I am pretty sick of these "faux victims". These are the kind of people who make others unaffected by the fraud think that everyone suffering from all types of mortgage fraud are con artists or just stupid.

I hope they jail Donna Hanks, lock, stock and barrel while making her vomit up the money!


ACORN Foreclosure Victim Not So Innocent

Last week, consumer advocacy group ACORN broke into a foreclosed home in Baltimore to reclaim ownership for a past homeowner, leading to the arrest of one its members.

The incident gained widespread media attention because of the length ACORN has gone to fight foreclosures, displaying acts of so-called “civil disobedience,” but it also left the group exposed to some harsh realities.

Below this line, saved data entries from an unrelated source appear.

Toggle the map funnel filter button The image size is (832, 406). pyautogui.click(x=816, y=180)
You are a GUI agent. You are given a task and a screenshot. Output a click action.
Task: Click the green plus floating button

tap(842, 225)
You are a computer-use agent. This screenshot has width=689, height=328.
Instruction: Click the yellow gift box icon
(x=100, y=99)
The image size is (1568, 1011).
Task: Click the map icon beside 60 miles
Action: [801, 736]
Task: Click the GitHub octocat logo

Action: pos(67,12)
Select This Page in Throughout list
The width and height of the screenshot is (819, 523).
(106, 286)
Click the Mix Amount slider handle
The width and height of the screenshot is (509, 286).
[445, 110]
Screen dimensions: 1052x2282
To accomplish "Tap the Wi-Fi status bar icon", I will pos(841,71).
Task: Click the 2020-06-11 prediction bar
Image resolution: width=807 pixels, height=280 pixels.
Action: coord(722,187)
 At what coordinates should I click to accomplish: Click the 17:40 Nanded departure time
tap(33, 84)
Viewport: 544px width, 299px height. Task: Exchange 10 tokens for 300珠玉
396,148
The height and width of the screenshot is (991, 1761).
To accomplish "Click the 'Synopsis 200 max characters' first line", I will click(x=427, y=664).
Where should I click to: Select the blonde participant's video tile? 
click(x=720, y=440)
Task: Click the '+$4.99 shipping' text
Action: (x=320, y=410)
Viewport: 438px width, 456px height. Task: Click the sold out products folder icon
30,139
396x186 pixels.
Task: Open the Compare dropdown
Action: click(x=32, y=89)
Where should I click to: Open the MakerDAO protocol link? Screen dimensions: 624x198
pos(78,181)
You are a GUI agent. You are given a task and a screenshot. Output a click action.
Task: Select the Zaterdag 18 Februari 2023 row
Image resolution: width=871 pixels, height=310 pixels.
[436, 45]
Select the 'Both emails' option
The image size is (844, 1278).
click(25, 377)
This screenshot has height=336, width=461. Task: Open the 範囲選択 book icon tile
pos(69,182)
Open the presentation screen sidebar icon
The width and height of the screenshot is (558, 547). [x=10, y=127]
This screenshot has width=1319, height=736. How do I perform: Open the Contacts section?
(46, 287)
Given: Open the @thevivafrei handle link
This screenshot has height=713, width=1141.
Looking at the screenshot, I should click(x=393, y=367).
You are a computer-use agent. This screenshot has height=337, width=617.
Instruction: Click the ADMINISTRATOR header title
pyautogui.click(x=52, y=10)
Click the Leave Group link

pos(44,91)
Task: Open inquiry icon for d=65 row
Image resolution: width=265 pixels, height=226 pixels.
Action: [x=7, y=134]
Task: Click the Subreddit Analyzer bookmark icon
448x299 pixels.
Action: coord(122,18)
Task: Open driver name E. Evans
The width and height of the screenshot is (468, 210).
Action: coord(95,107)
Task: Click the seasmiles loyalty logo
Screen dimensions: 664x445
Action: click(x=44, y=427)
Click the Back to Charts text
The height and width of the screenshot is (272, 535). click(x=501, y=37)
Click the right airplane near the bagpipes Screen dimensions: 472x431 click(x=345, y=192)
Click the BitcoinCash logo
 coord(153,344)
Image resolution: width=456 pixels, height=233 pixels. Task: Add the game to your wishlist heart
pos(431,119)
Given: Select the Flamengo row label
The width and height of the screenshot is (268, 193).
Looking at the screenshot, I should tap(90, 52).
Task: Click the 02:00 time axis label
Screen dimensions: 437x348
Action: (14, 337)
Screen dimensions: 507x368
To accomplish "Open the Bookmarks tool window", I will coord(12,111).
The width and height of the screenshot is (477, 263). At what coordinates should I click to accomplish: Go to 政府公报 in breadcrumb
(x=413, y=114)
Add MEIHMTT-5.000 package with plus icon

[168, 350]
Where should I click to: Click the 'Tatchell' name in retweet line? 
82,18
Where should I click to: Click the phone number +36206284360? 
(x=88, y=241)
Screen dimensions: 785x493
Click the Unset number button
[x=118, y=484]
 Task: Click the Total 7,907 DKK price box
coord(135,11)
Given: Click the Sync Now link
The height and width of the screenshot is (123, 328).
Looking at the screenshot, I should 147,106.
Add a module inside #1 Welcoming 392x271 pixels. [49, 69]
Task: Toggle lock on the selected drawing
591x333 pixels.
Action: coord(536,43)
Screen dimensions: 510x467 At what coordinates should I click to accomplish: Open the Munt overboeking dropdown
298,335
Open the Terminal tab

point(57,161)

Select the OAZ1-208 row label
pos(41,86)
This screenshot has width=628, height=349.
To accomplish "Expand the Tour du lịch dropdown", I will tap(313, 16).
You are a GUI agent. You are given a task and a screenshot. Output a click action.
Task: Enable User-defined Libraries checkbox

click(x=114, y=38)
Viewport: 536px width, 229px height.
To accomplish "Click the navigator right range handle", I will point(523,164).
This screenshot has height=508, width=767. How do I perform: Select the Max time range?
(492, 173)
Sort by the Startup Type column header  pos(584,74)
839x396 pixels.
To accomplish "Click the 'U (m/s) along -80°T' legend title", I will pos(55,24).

It turns out the former owner, Donna Hanks, purchased the property in 2001 for $87,000, and later refinanced it for a whopping $270,000, according to records obtained by Michelle Malkin (she did a good write-up here).

Obviously, a substantial amount of cash-out was taken at the time, as the property value increased more than three-fold in five short years.

Now it’s unclear where that money went, but it does put into question her role as “victim.”

Hanks went into foreclosure proceedings in the spring of 2006, and filed for bankruptcy protection months later, agreeing to pay $10,500 in arrears to halt said foreclosure.

The court ordered Hanks’ employer to deduct $340 per month from her salary to pay down the debt, but she failed to comply, leading to a second notice of default.

The home was eventually foreclosed on in 2008 after failure to make good on missed payments, leading to the ACORN break-in last week.

The problem, of course, is Hanks painted herself as a victim at the hands of the merciless mortgage lenders, choosing to complain about her increased mortgage payments instead of owning up to her missteps that led to the foreclosure to begin with.

And while banks and mortgage lenders have clearly played their part in the ongoing crisis, homeowners too have taken advantage of the unprecedented rise in home prices, which is perhaps what’s making a widespread bailout so difficult to swallow.

The break-in was part of ACORN’s latest campaign, which calls for a 90-day foreclosure moratorium on all mortgages so they can be modified into sustainable loans.